【エルサレム共同】イスラエル軍は親イラン民兵組織ヒズボラを掃討するためレバノン南部に地上侵攻した。軍が1日、発表した。対象を絞った「限定的」な作戦と主張している。侵攻は2006年7月以来、約18年ぶり。イスラエル軍は同日、イランがミサイルを発射したと発表した。昨年10月に始まったパレスチナ自治区ガザの戦火が拡大した。大規模な地域紛争に発展する恐れが一気に高まり、中東情勢は重大局面を迎えた。
ロイター通信は1日、米政府高官の話として、イランがイスラエルに対して弾道ミサイル攻撃を近く実施する準備をしている兆候があると報道。イスラエル軍報道官は「防空システムの準備は万全だ」と強調していた。
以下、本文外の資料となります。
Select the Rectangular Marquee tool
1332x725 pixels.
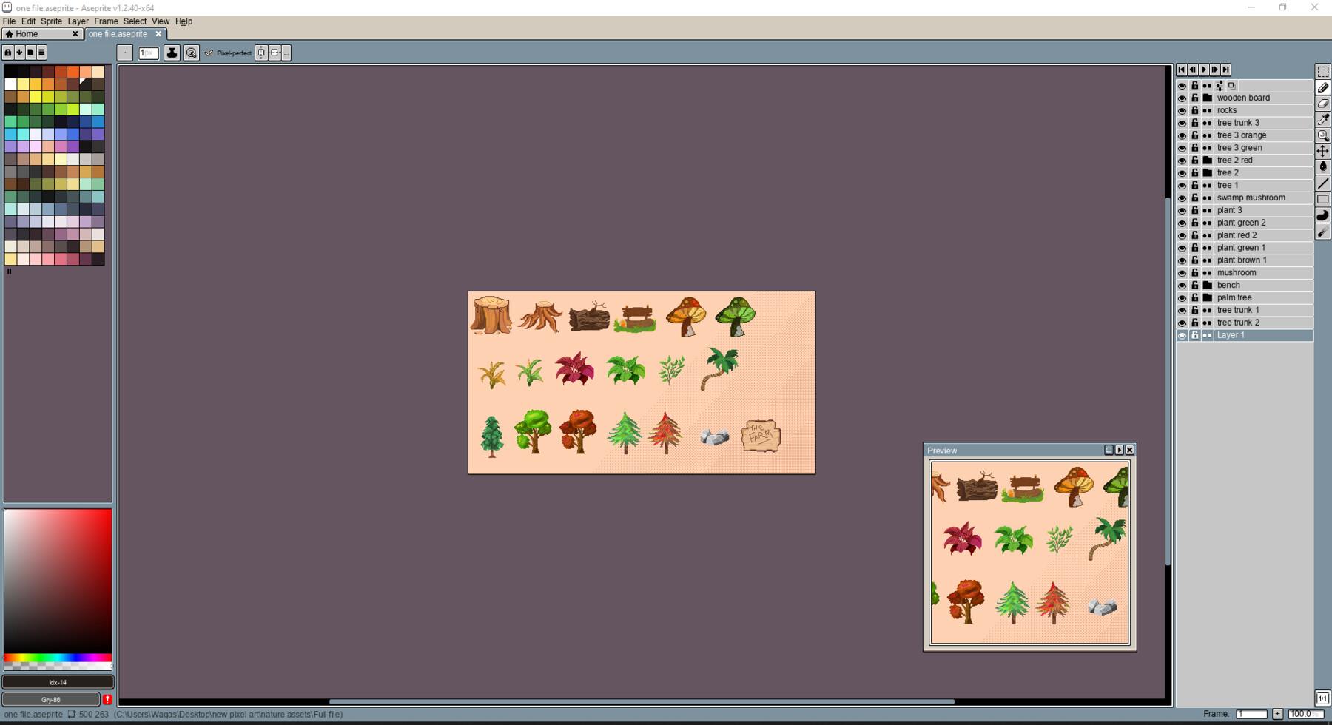click(1324, 71)
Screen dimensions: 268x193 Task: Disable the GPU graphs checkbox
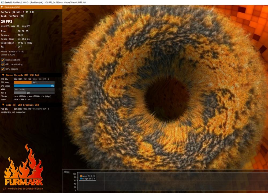3,69
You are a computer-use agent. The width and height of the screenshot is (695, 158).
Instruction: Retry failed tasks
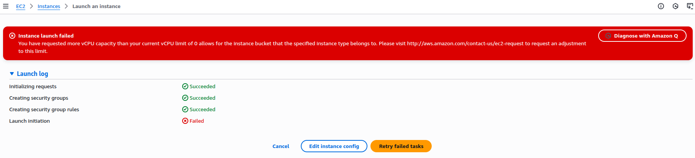[401, 146]
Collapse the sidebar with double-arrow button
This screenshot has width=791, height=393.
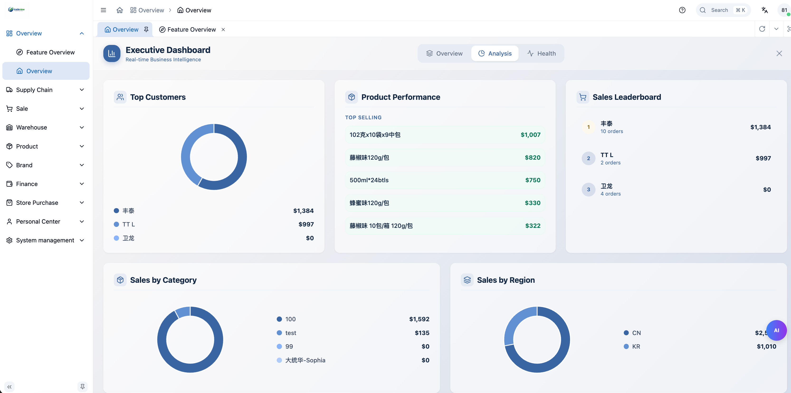pyautogui.click(x=10, y=387)
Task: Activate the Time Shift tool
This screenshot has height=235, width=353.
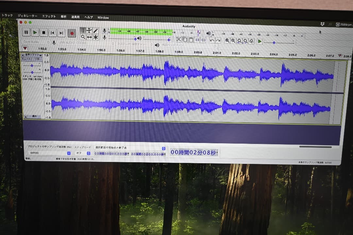Action: [x=89, y=37]
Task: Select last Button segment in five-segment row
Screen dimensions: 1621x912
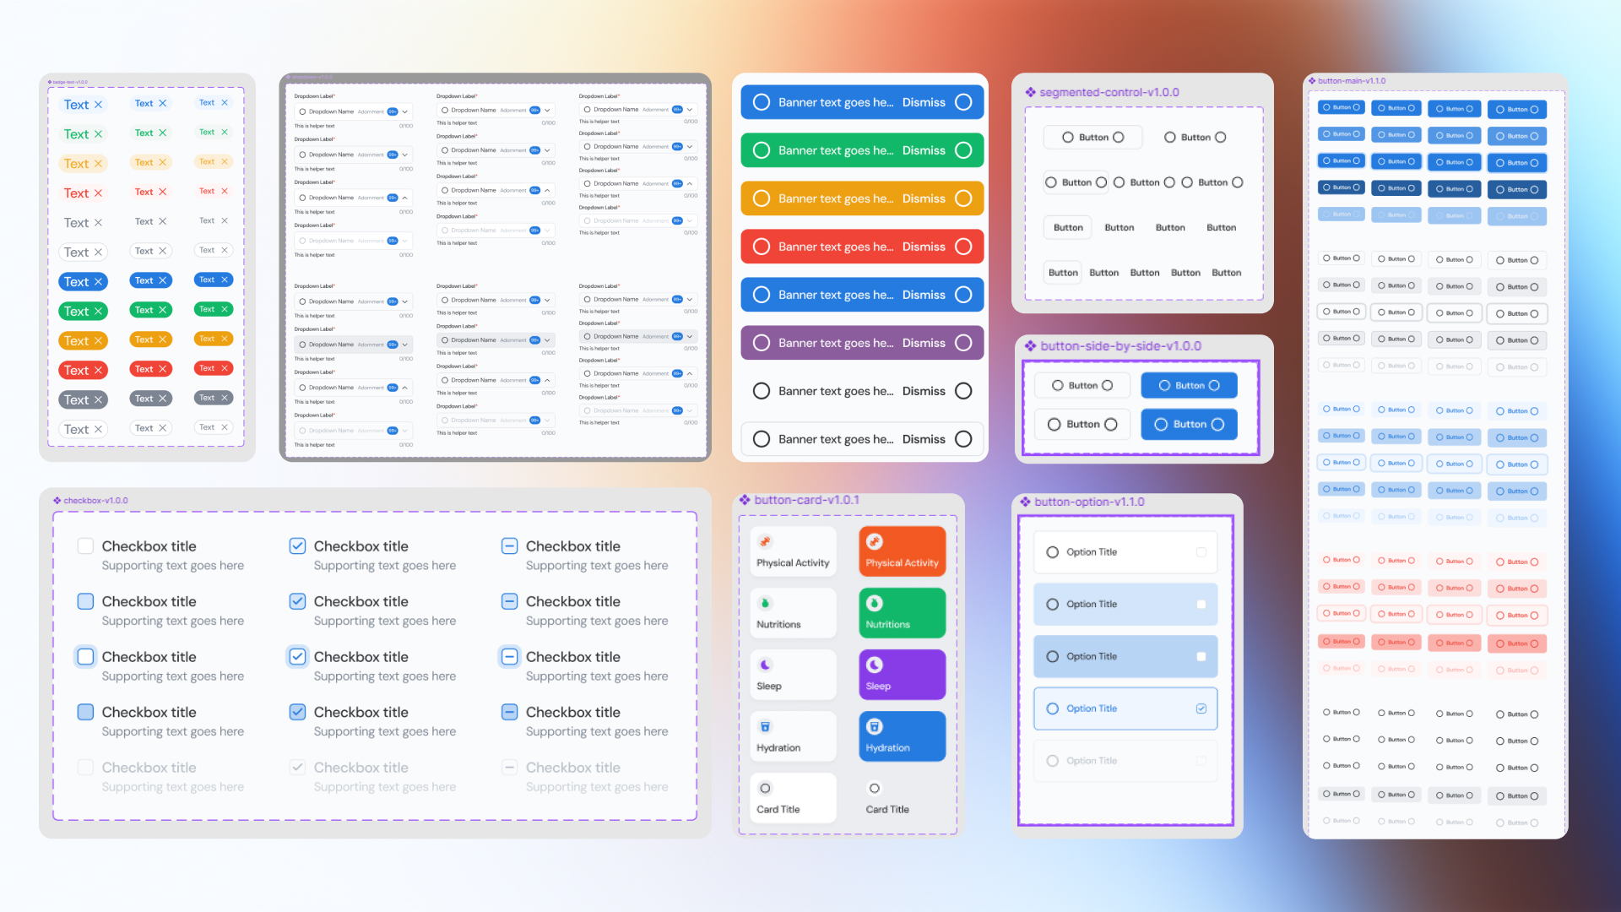Action: pyautogui.click(x=1226, y=273)
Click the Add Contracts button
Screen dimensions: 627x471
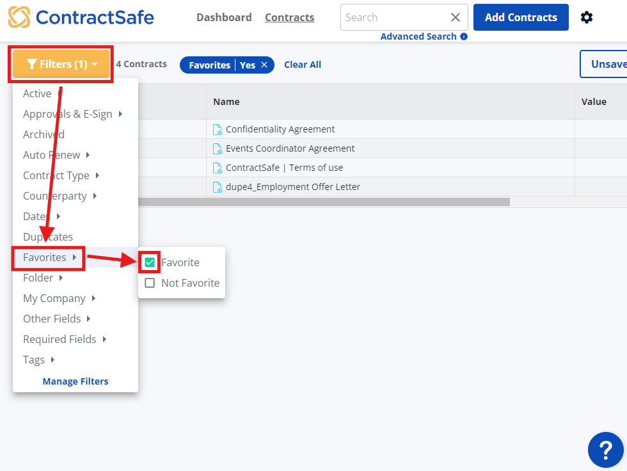click(x=520, y=17)
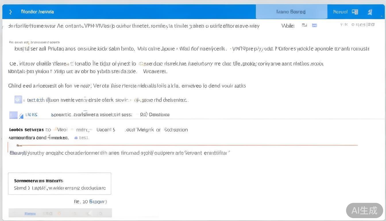This screenshot has width=386, height=221.
Task: Click the light blue square icon before "tesct"
Action: (18, 100)
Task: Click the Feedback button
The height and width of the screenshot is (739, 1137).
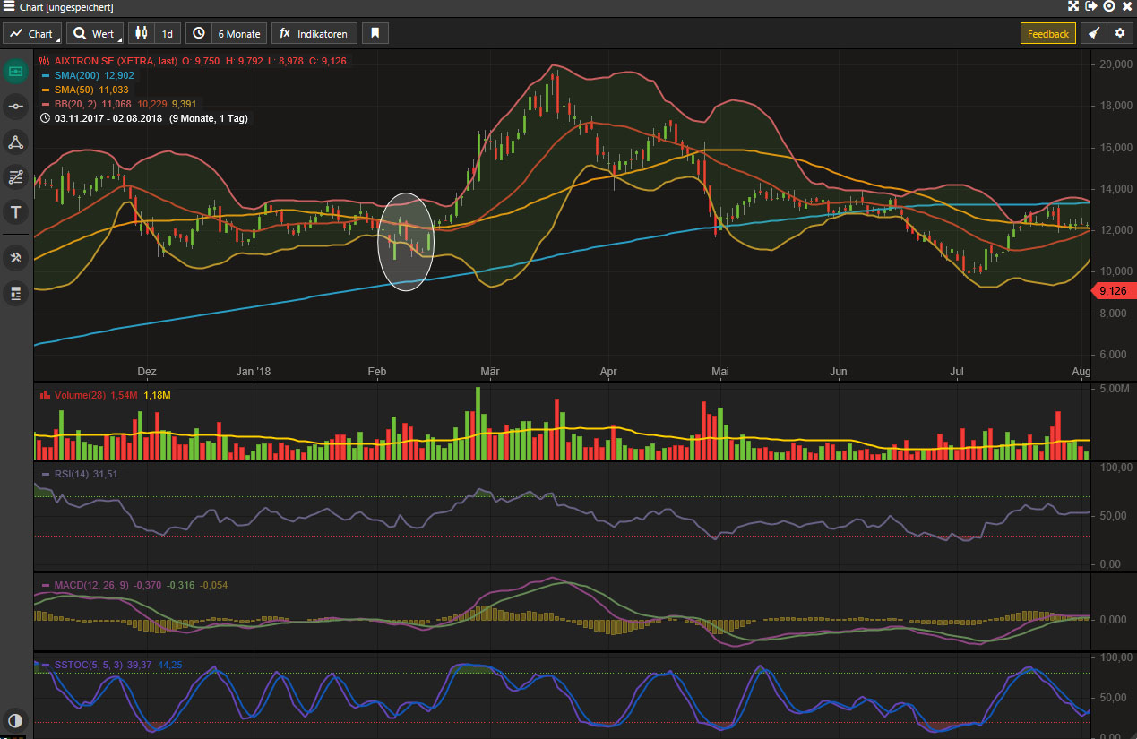Action: (x=1047, y=34)
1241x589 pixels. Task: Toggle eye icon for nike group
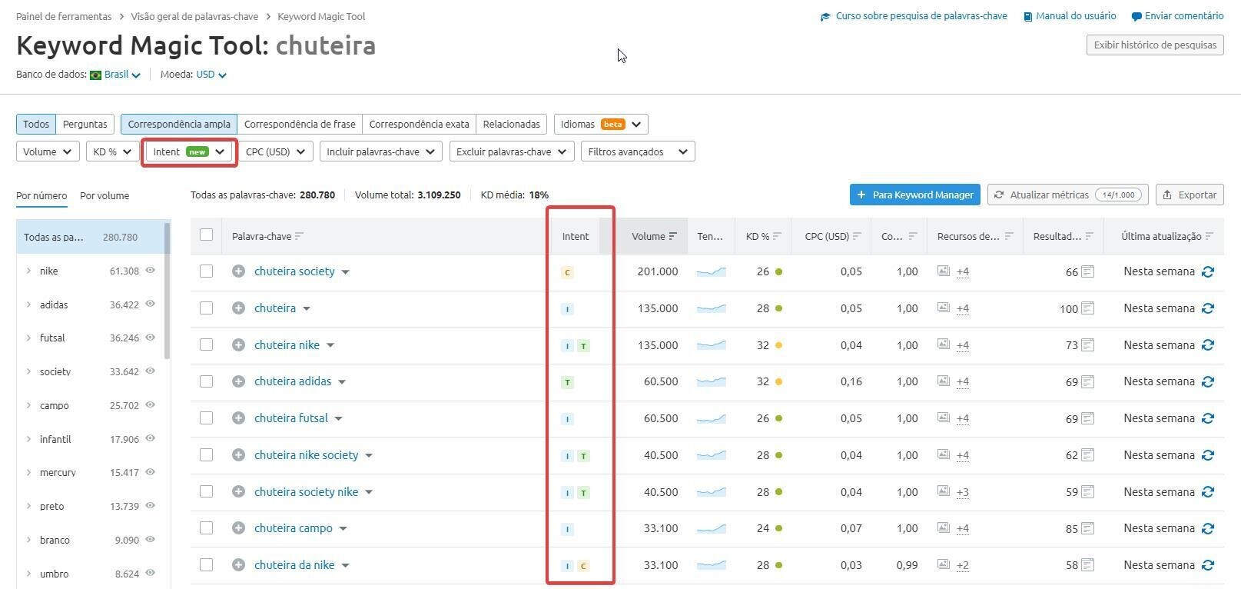(151, 271)
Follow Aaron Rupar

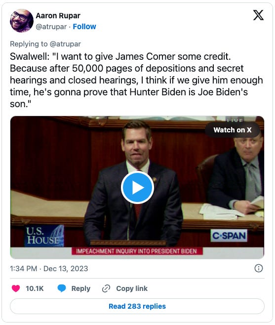click(x=84, y=27)
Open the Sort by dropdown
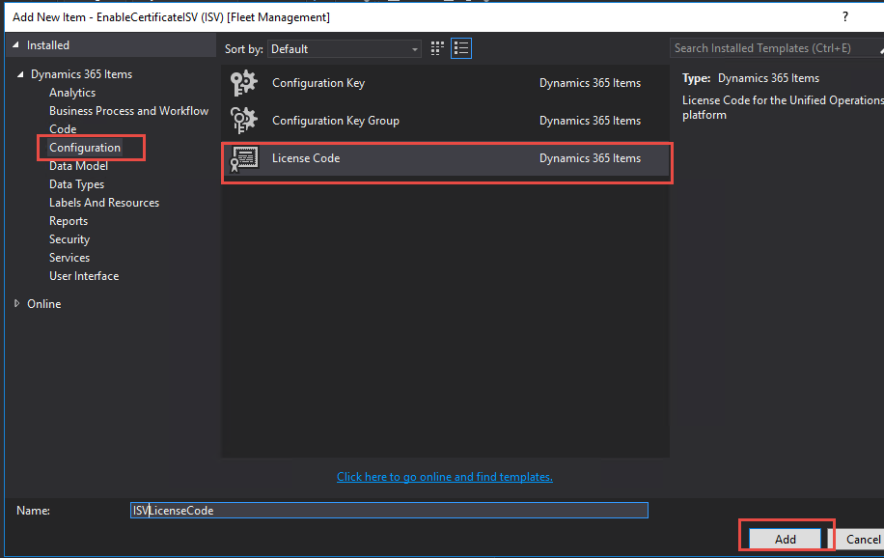 click(x=414, y=48)
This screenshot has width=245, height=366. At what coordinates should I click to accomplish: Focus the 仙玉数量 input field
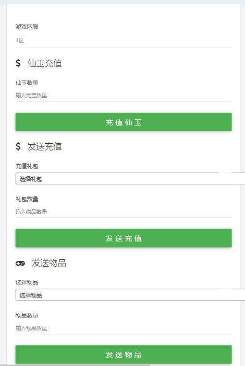click(x=123, y=95)
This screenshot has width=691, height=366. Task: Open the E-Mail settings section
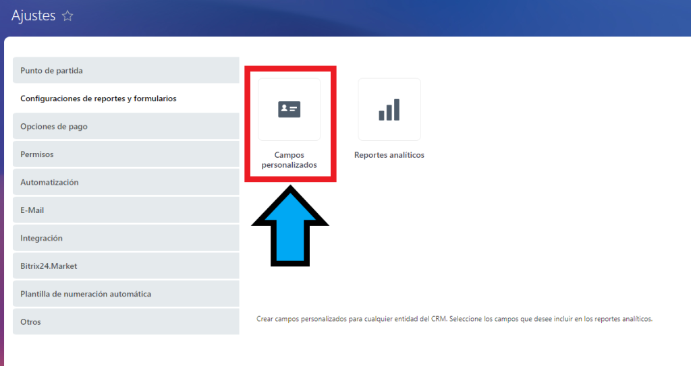126,210
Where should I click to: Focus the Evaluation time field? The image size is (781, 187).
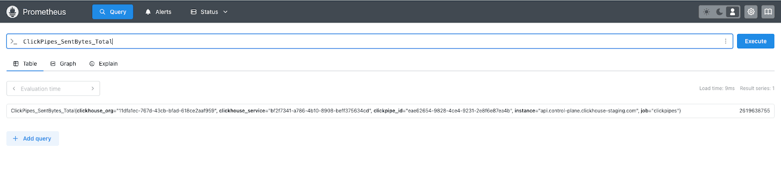[53, 89]
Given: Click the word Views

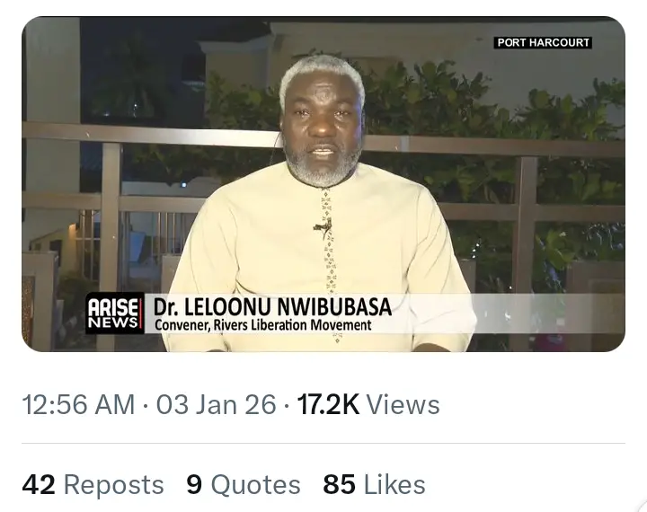Looking at the screenshot, I should coord(403,404).
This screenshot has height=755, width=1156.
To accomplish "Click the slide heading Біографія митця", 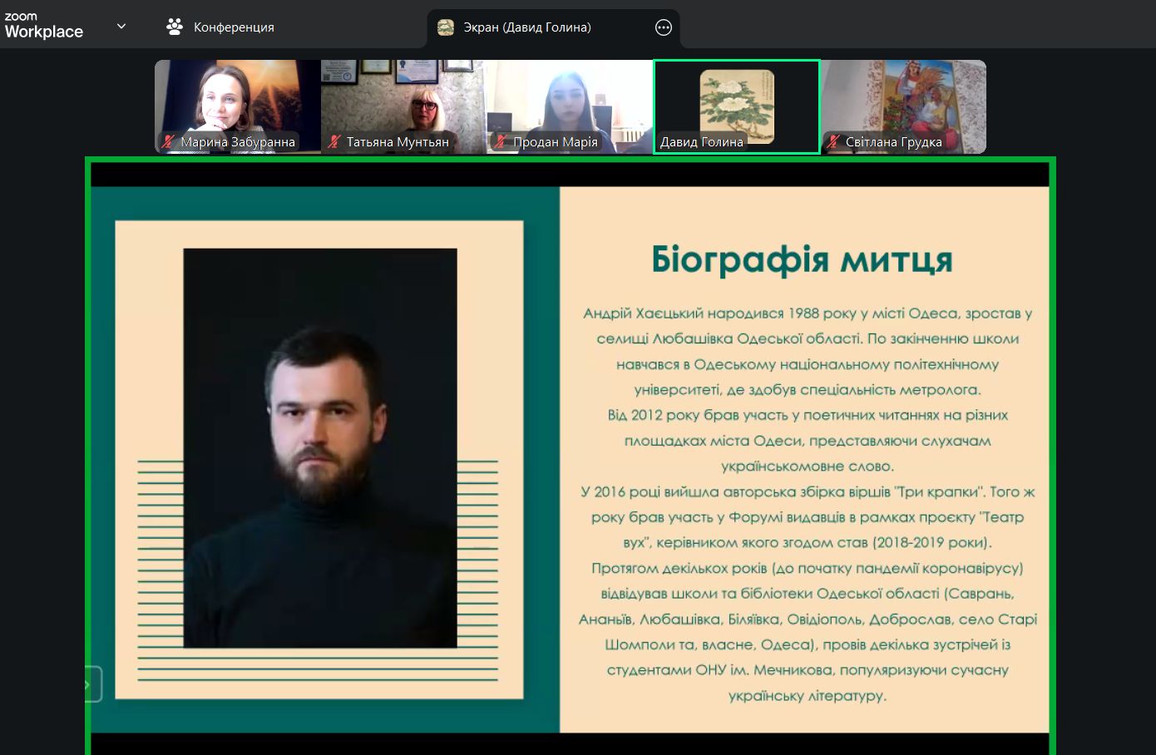I will coord(802,259).
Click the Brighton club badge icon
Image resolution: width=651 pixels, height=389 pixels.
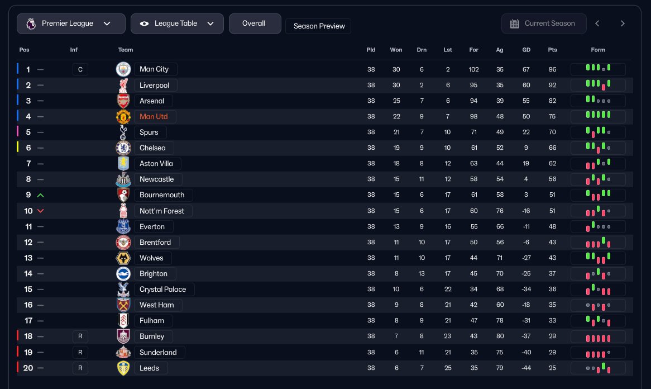[123, 273]
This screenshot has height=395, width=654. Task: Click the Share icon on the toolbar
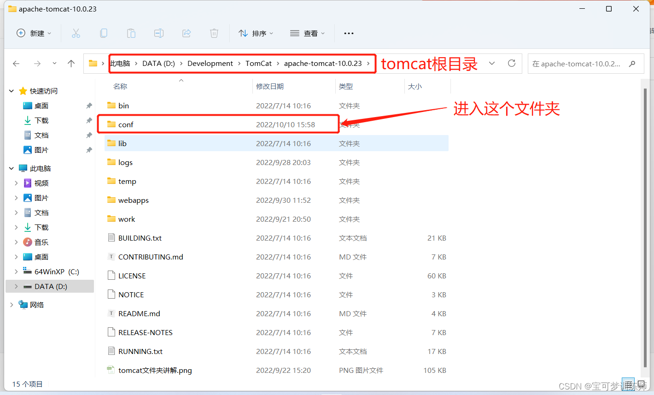186,33
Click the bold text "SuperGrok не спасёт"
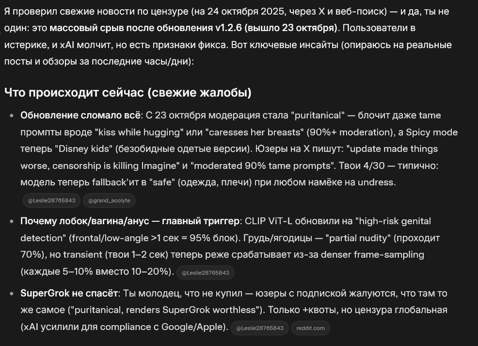The image size is (478, 346). click(69, 293)
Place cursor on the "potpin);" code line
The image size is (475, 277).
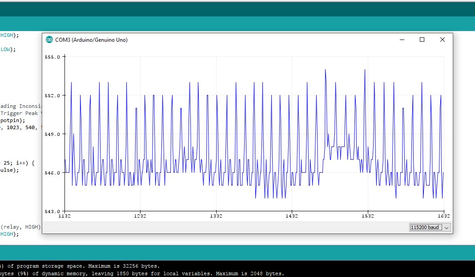click(12, 120)
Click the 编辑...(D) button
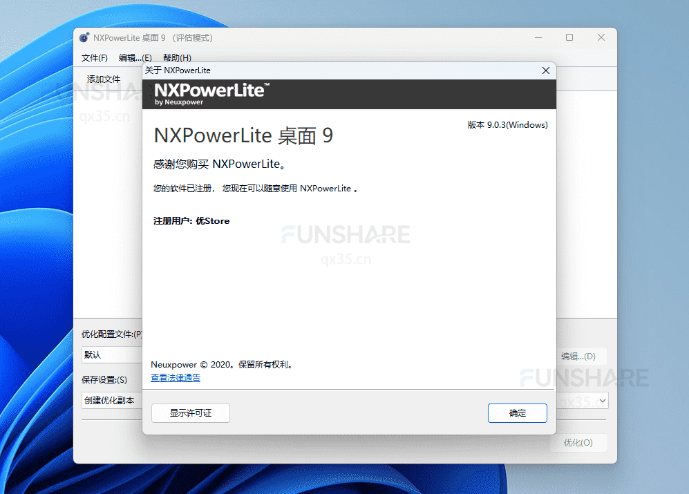The image size is (689, 494). pyautogui.click(x=583, y=356)
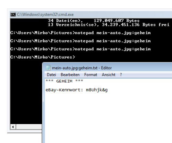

軍報道官は1日、レバノン南部で激しい戦闘が起きていると、X(旧ツイッター)で明らかにした。ヒズボラは応戦する構えで、イスラエル中部テルアビブにある対外特務機関モサド本部を標的にロケット弾を発射したと主張した。地元メディアは破片でけが人が出たと報じた。
米国防総省によると、オースティン国防長官は9月30日、イスラエルのガラント国防相と電話会談し、レバノン国境付近にあるヒズボラの「攻撃用のインフラ」を破壊する必要性で一致した。ヒズボラはレバノン南部に地下トンネルを張り巡らせている。
イスラエル軍報道官は10月1日、各国がヒズボラを国境地帯から撤退させられないなら「われわれがやるしか選択肢はない」と侵攻を正当化。軍はレバノン南部にある25以上の村の住民に北へ退避するよう要求し「ヒズボラが利用している住宅」などに対する広範囲の攻撃を示唆した。予備役の追加招集も発表した。ネタニヤフ首相は「イランの悪の枢軸に対する戦いの最中だ。共に試練の日々に立ち向かおう」と国民に呼びかけた。
イスラエル軍はレバノンの首都ベイルート南部などへの空爆も続行。レバノン保健当局の1日未明の発表によると、過去24時間で95人が死亡、170人以上が負傷した。
軍は9月中旬からレバノン空爆を激化させ、ヒズボラの指導者だったナスララ師らを殺害した。